Data for the task Start Marker
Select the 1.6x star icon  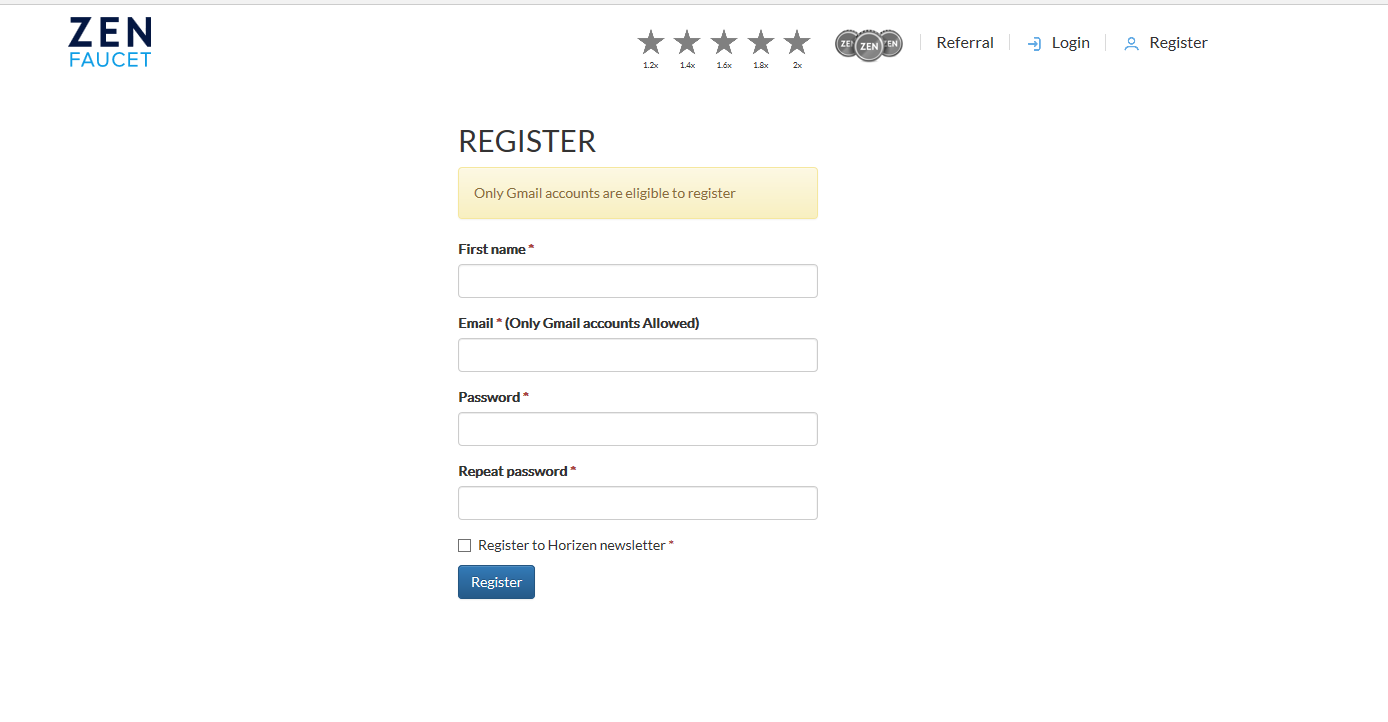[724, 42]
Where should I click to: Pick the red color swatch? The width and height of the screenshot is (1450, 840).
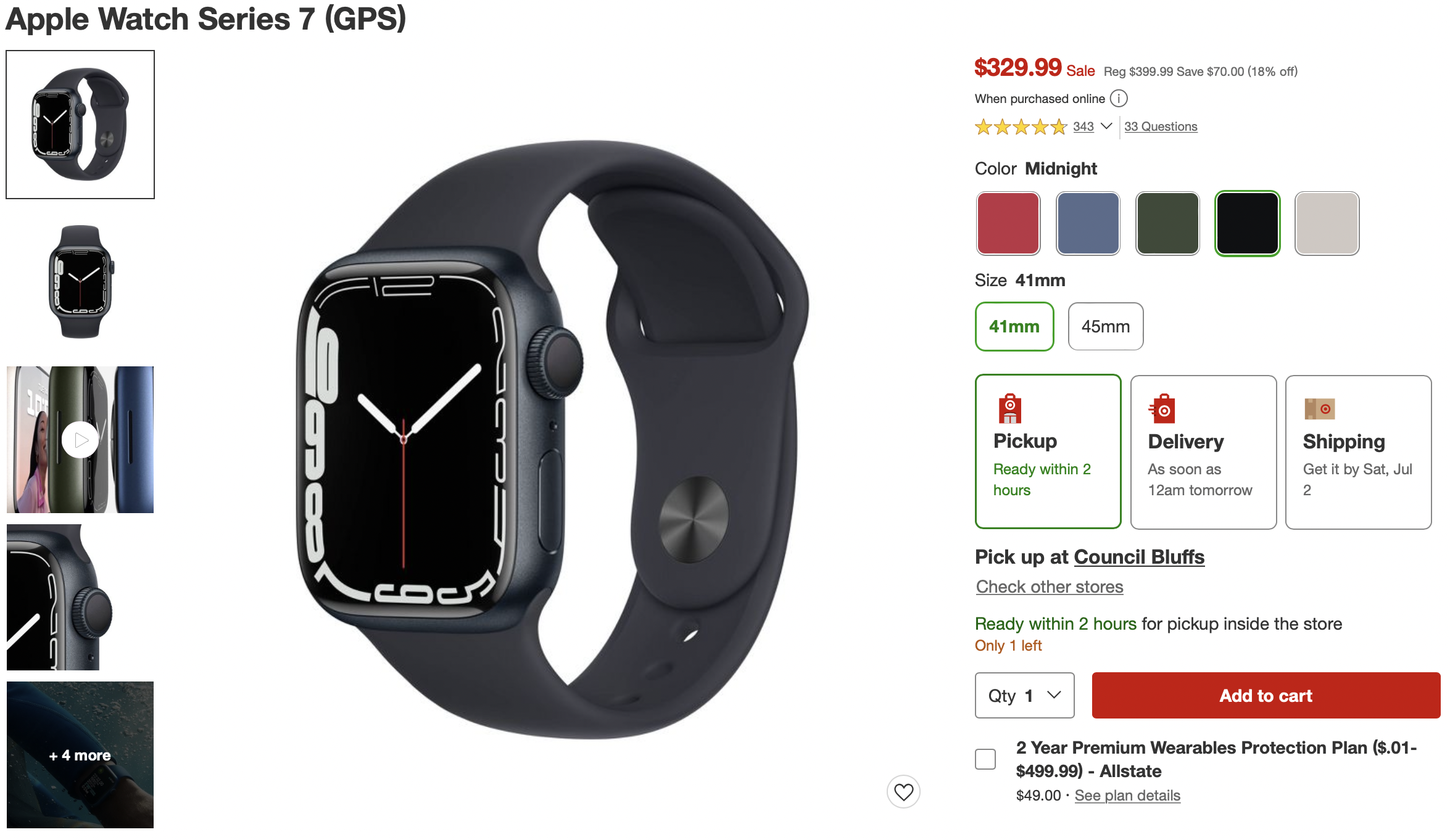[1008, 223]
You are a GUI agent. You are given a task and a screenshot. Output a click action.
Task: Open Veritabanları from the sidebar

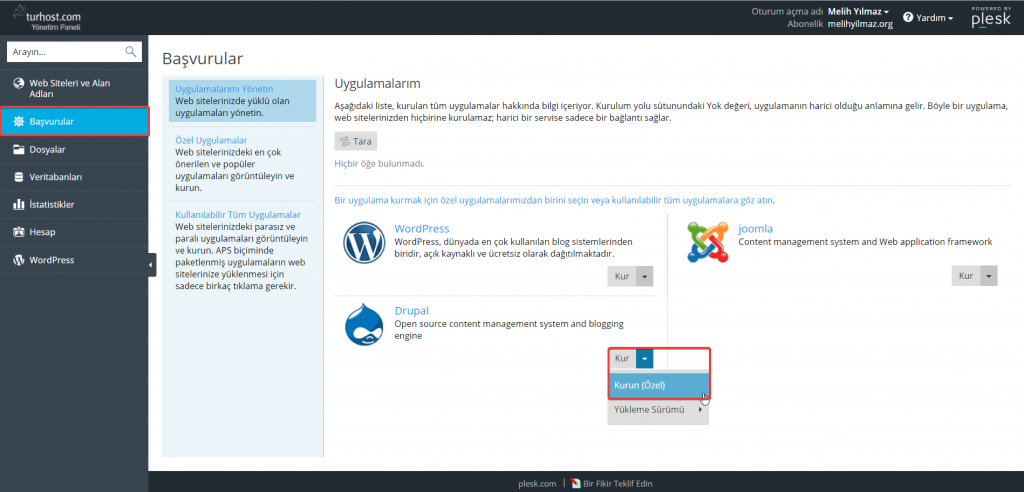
Data for the task End Marker
[Task requirements]
Take the line containing "Where should I" as the first and the last line of the records as the end. Print every line in that span exactly, leaving out pictures.

[Your response]
Where should I click to: Pick the red color swatch? The width and height of the screenshot is (1450, 840).
[1008, 223]
You are a GUI agent. You are given a task and a screenshot. Output a click action.
Task: Open Veritabanları from the sidebar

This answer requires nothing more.